__EXERCISE DIRECTIONS__
What lines of the material below include the string "Task"? Copy all of them.
----
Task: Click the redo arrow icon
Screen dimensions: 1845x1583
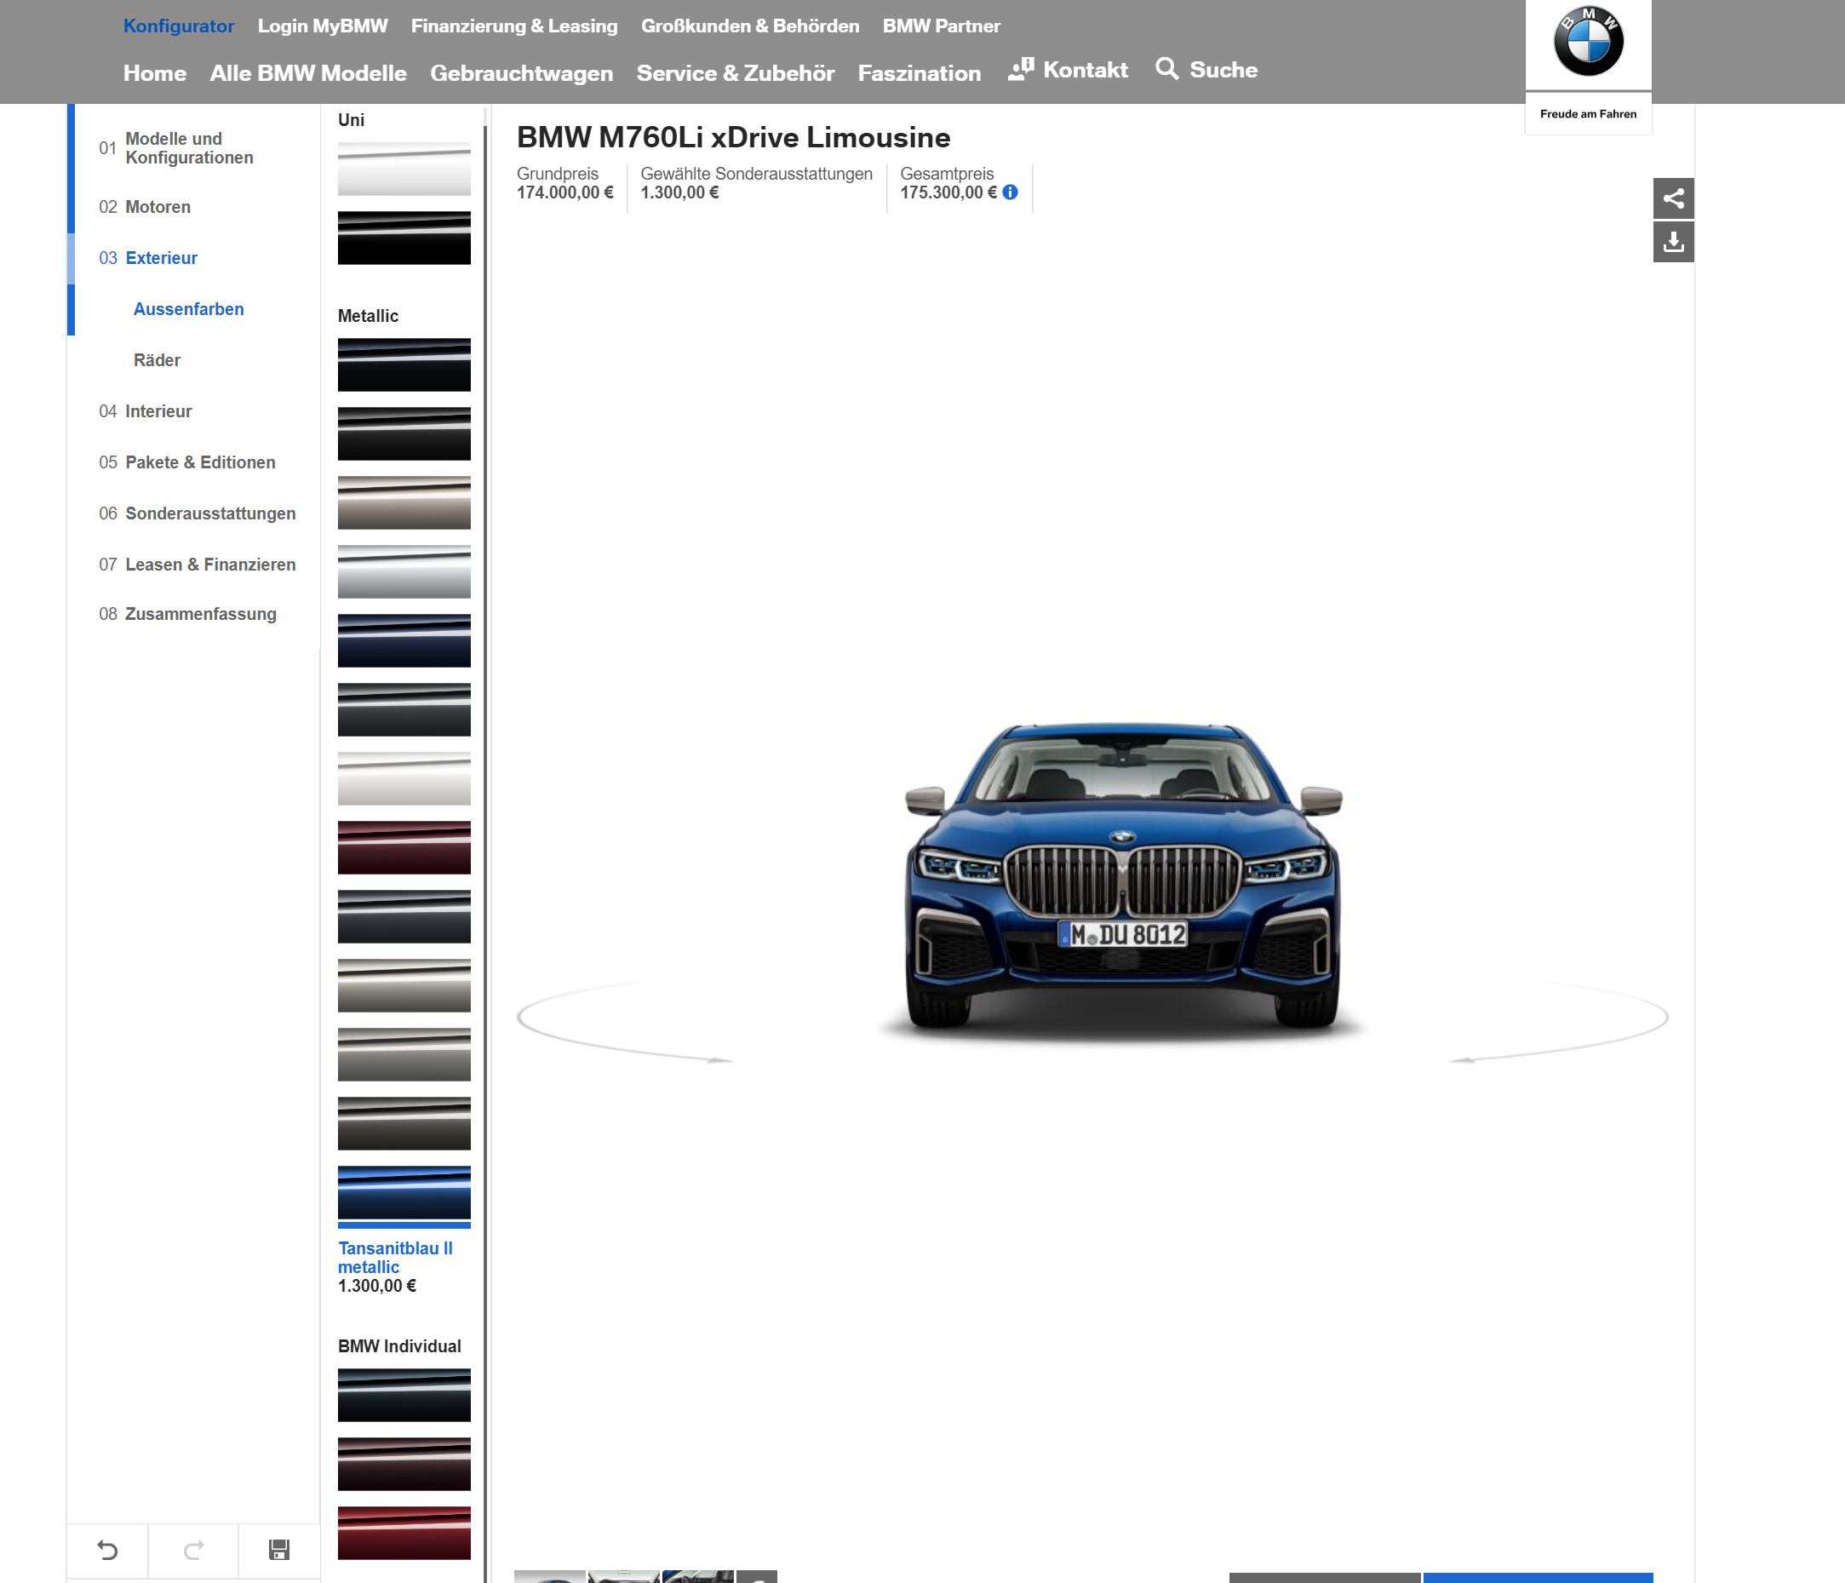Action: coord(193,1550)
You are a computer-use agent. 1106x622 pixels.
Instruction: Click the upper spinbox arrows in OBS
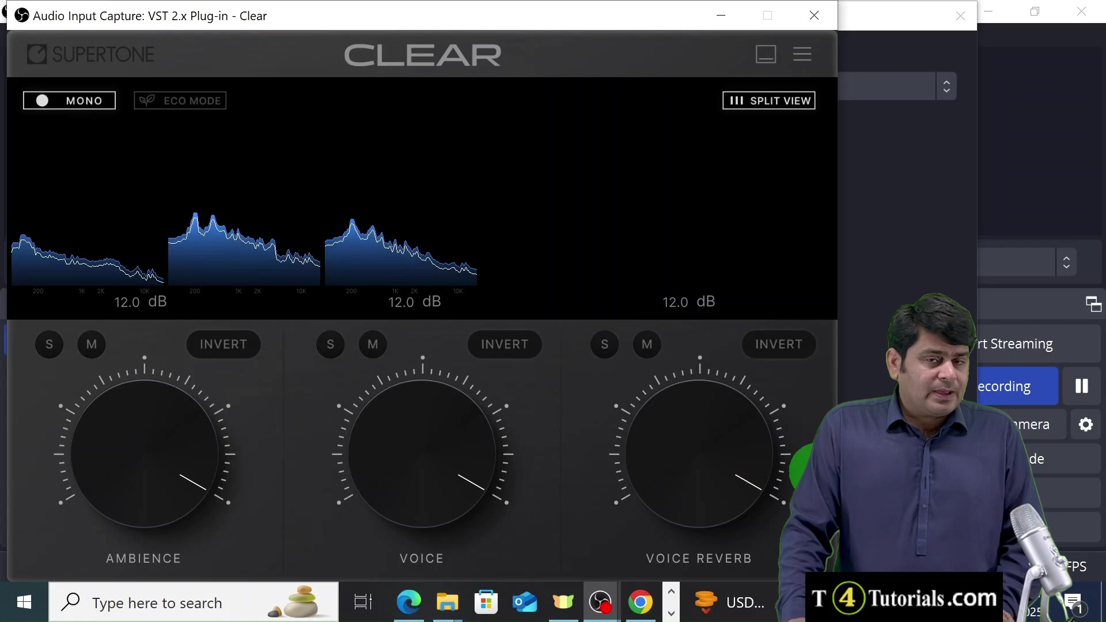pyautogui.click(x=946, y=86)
----
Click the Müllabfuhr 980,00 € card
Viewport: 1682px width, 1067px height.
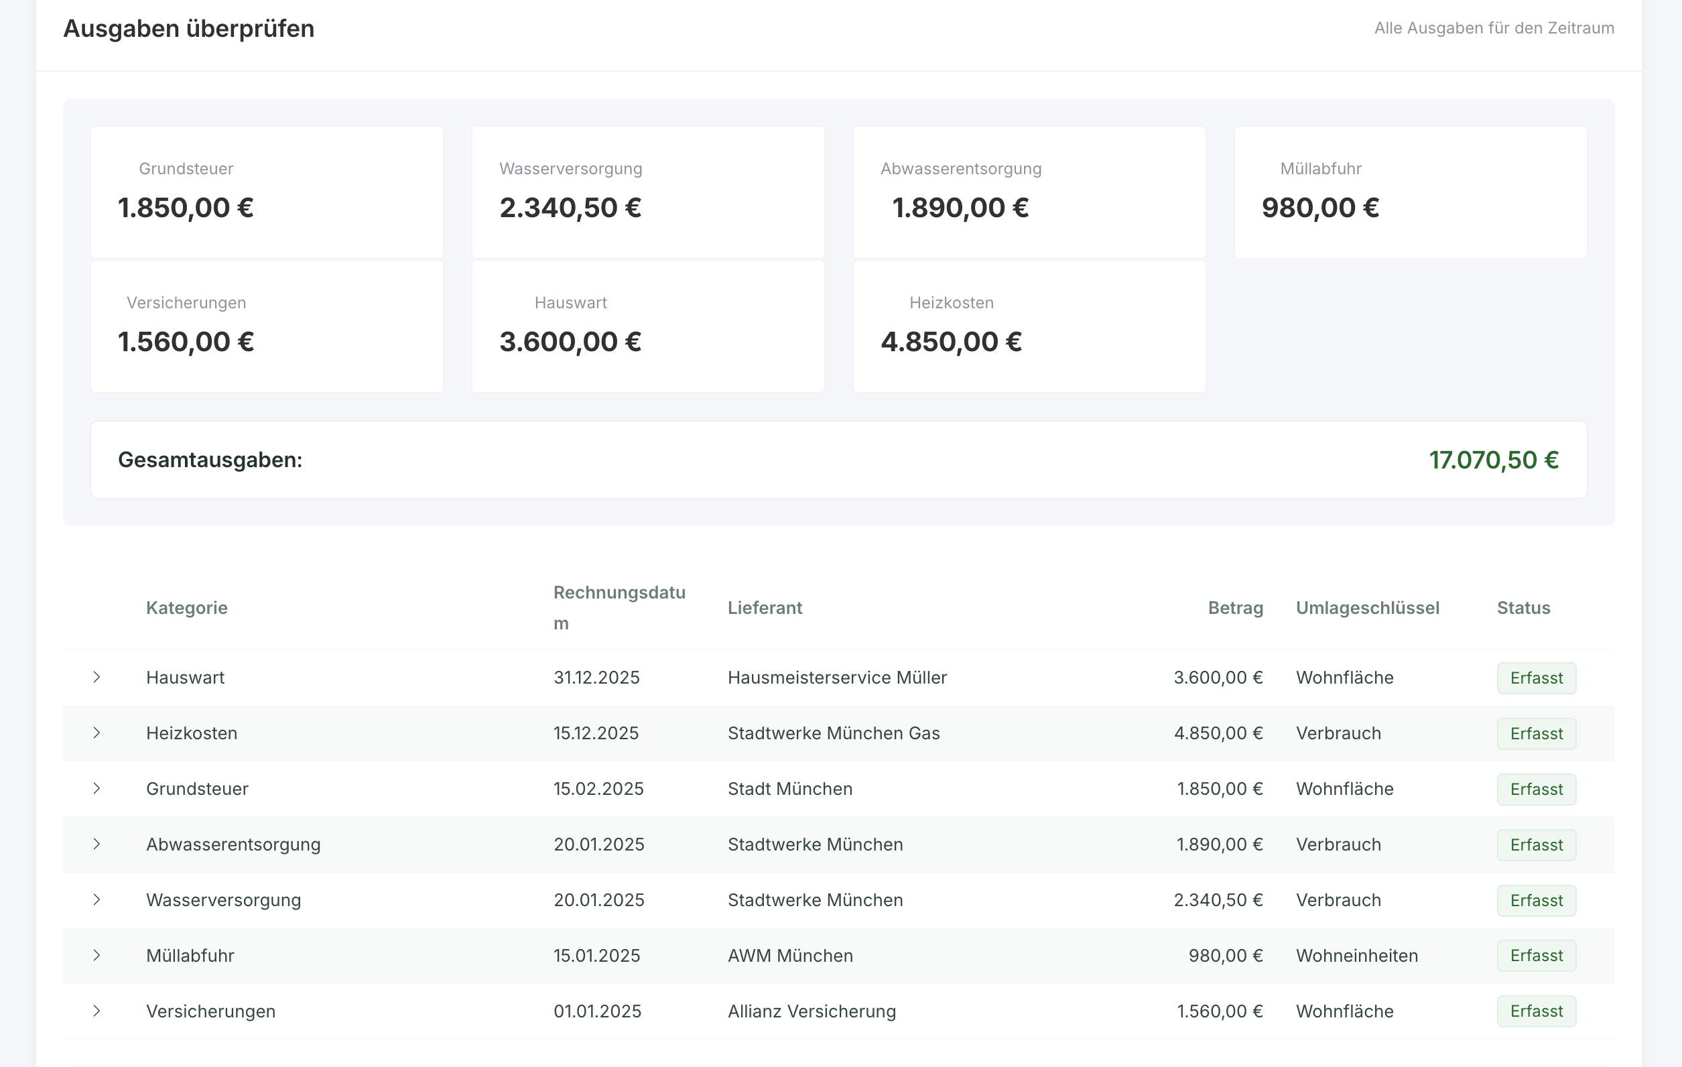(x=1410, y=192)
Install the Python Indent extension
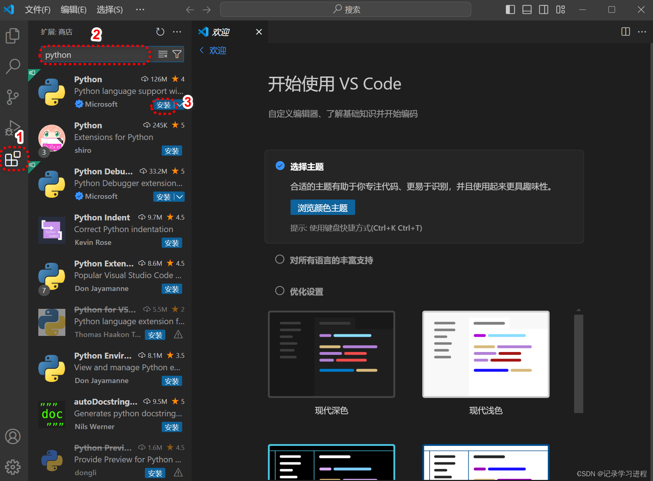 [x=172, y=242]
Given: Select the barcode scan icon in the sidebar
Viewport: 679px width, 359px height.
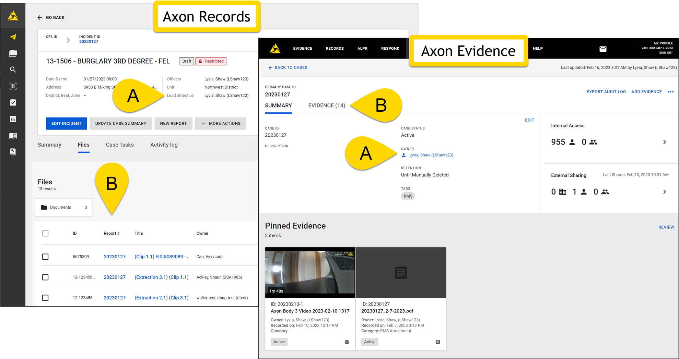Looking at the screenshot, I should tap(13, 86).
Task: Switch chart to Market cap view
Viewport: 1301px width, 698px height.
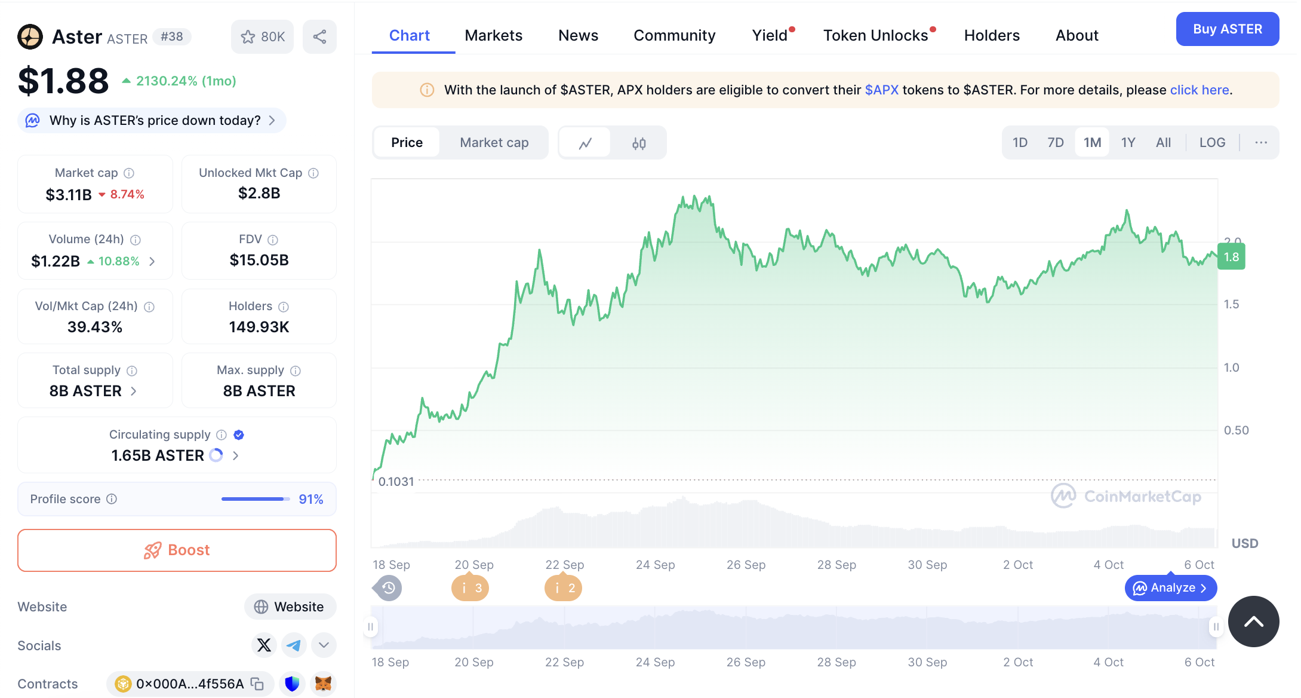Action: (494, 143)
----
__ANSWER BOX__
Task: Click the redo arrow icon
Task: Switch chart to Market cap view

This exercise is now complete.